Exercise material:

------------------------------------------------

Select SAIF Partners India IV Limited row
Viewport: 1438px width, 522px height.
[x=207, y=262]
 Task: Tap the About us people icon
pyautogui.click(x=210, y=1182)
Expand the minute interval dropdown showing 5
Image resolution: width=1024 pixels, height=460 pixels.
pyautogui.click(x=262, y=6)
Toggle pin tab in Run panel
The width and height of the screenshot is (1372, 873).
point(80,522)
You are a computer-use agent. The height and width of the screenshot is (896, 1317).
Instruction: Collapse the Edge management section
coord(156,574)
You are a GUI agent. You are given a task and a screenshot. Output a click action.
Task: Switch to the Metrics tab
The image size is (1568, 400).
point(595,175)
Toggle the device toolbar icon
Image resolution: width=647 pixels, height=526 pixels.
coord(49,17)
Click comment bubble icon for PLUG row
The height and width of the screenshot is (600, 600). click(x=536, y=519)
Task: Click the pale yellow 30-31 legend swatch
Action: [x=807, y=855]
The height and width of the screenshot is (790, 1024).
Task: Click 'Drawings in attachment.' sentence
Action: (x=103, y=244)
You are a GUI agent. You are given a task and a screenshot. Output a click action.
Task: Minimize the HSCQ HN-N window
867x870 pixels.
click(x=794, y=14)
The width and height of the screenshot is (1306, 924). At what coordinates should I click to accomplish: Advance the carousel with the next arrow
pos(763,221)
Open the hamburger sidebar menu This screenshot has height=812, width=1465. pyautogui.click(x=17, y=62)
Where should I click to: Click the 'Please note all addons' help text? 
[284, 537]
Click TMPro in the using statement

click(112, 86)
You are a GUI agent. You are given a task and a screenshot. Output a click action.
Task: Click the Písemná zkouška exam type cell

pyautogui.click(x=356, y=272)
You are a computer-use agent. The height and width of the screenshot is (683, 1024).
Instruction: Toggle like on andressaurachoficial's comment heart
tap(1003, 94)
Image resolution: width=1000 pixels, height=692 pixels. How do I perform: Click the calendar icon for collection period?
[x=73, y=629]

------------------------------------------------

Written exercise:
Please locate every line in the entries above that contains the word "pixels", and copy each one.

Full solution:
Image resolution: width=1024 pixels, height=460 pixels.
Image resolution: width=647 pixels, height=526 pixels.
867x870 pixels.
Image resolution: width=1000 pixels, height=692 pixels. How do I perform: Click the calendar icon for collection period?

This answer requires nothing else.